Although dental implant surgery is considered a simple and predictable procedure, unforeseen complications and rare accidents could occur especially in the posterior segments with lower trabecular bone density than in anterior segments. As previously reported by Theisen et al.,
14 when the location of the inferior alveolar canal could not be delineated on a panoramic radiograph, large medullary components could be detected on the CT section. Thus, additional radiographic evaluations such as preoperative CT may be necessary for patients whose molar teeth were extracted much earlier in their life, particularly among postmenopausal women.
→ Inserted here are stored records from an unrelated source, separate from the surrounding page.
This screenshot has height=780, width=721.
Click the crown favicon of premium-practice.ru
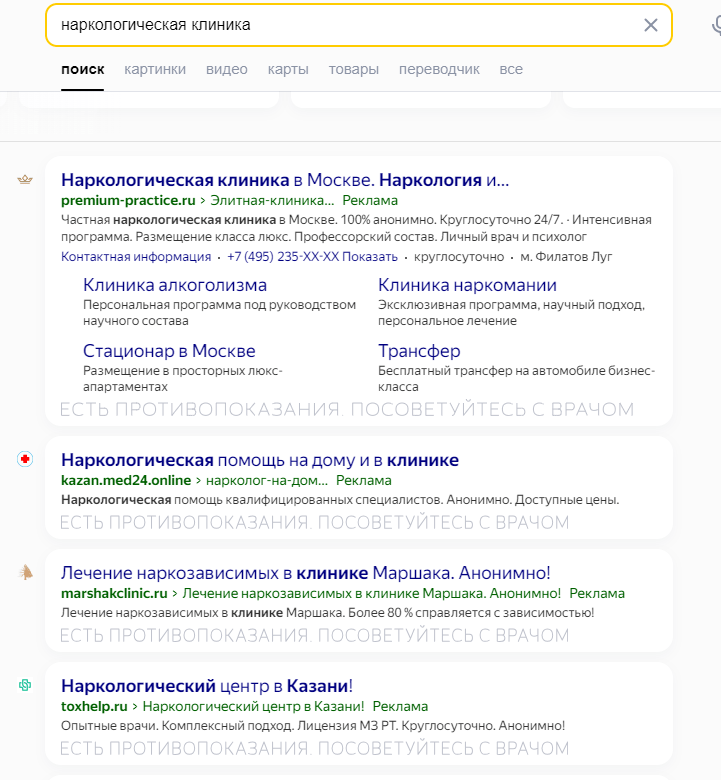click(x=25, y=179)
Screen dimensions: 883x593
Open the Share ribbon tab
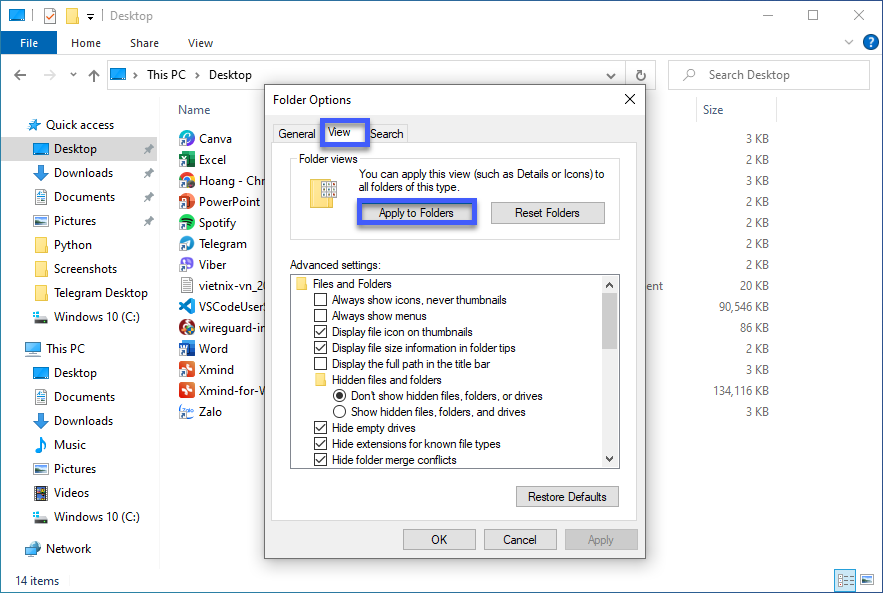point(144,43)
Operators should take care against implant displacement into FOBMD. We recommend securing the healing screw in the implant body prior to the placement of the implants. Even if implants fall down into FOBMD, removal of the implants was performed carefully without any damage to nerve and vessel bundles, and replacement of implants was done as a common method of immediate placement after teeth extraction. Nonetheless, additional studies with more cases and long-term follow-up should be conducted.